INSTRUCTIONS FOR THE TASK: Copy out the entries below exactly as they stand, but only from the line containing "Menu (628, 154)" through the line containing "11月・12月の営業スケジュールのご案内 (460, 390)".

Stored items:
◆ ◆ ◆ ◆ ◆ ◆ ◆

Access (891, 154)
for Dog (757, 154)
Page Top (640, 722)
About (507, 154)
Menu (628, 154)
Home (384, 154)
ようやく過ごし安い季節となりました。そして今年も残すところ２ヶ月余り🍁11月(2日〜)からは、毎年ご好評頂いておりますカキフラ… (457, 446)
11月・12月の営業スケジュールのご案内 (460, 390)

◆ ◆ ◆ ◆ ◆ ◆ ◆

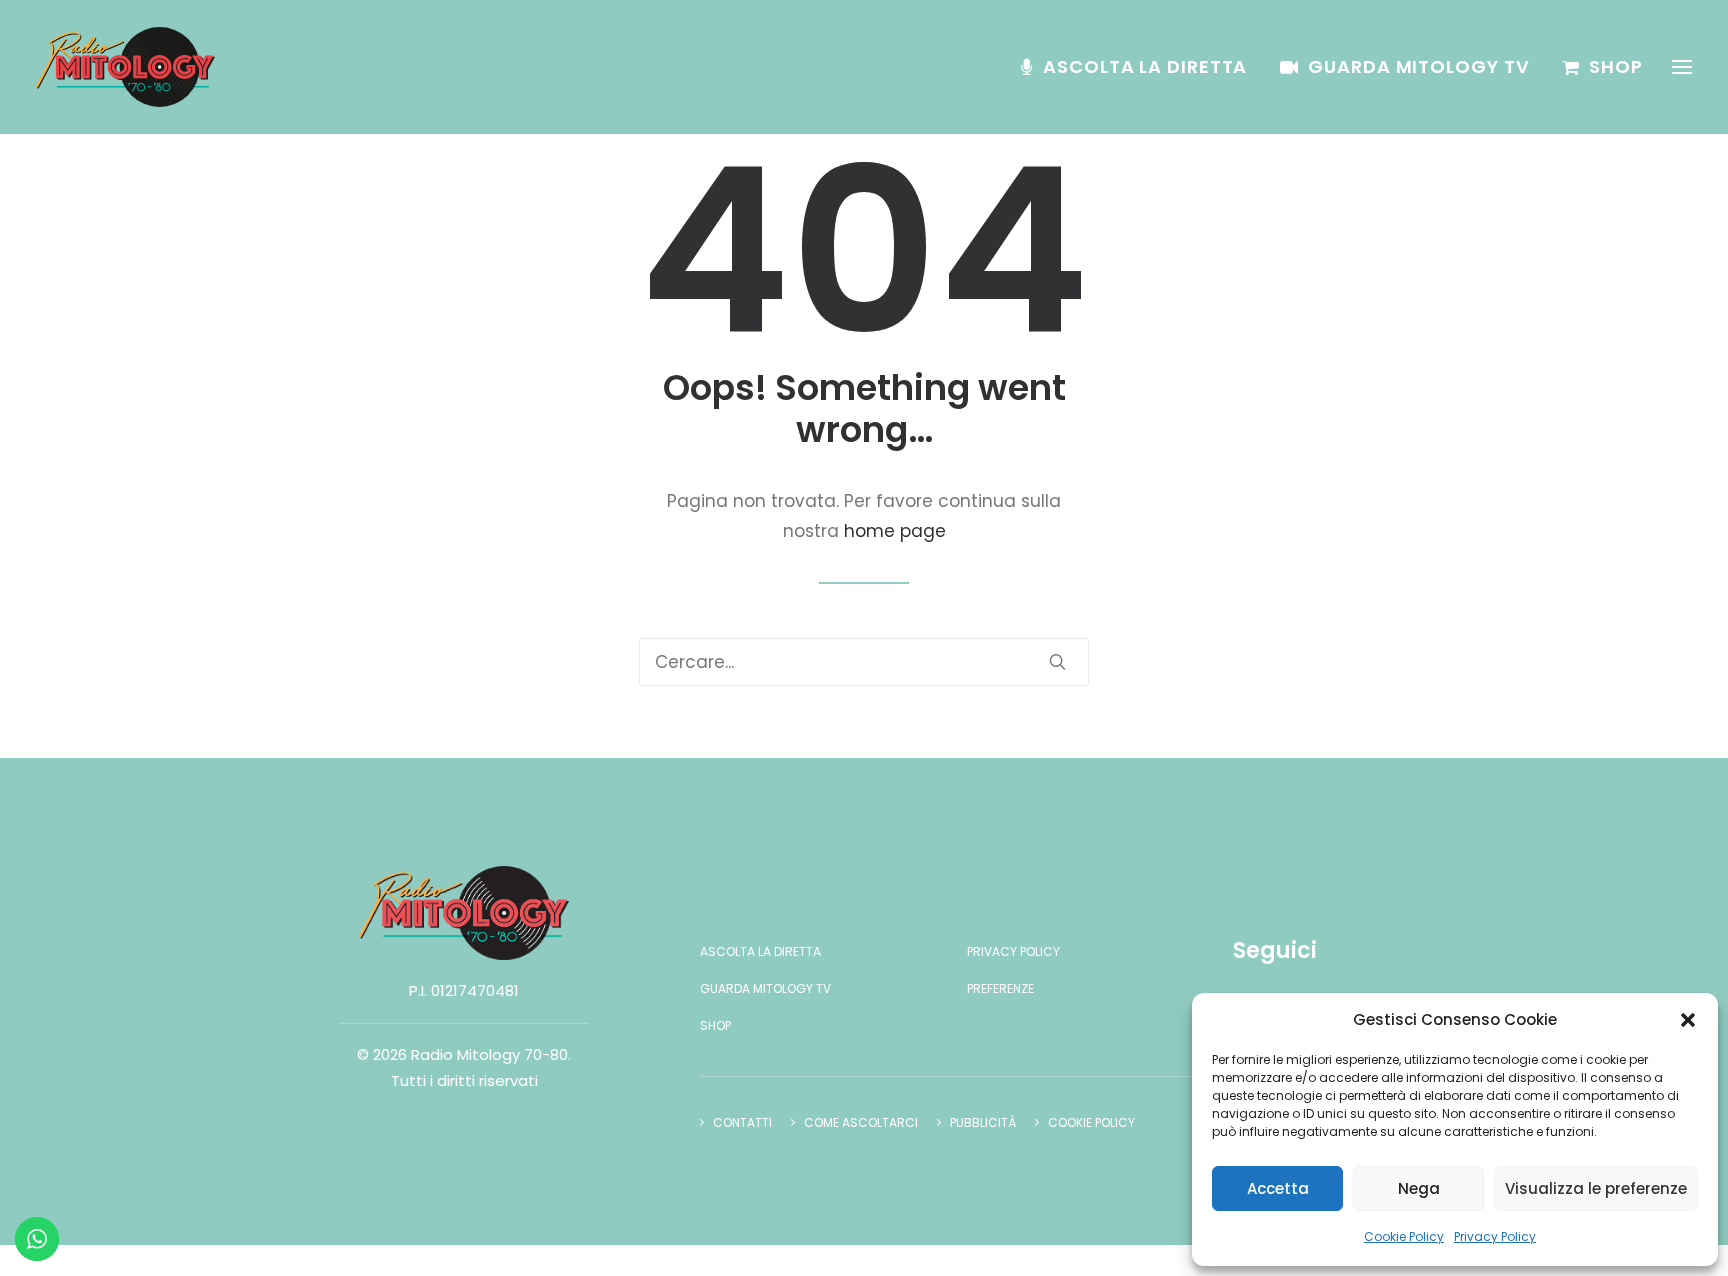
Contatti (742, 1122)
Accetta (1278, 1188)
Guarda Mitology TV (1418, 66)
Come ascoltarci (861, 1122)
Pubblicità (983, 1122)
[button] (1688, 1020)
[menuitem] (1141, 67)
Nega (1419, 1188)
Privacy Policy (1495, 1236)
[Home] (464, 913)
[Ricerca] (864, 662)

◆ ◆ ◆ ◆ ◆ ◆ ◆

RESPONSE BELOW:
Menu (628, 154)
Home (384, 154)
ようやく過ごし安い季節となりました。そして今年も残すところ２ヶ月余り🍁11月(2日〜)からは、毎年ご好評頂いておりますカキフラ… (457, 446)
11月・12月の営業スケジュールのご案内 (460, 390)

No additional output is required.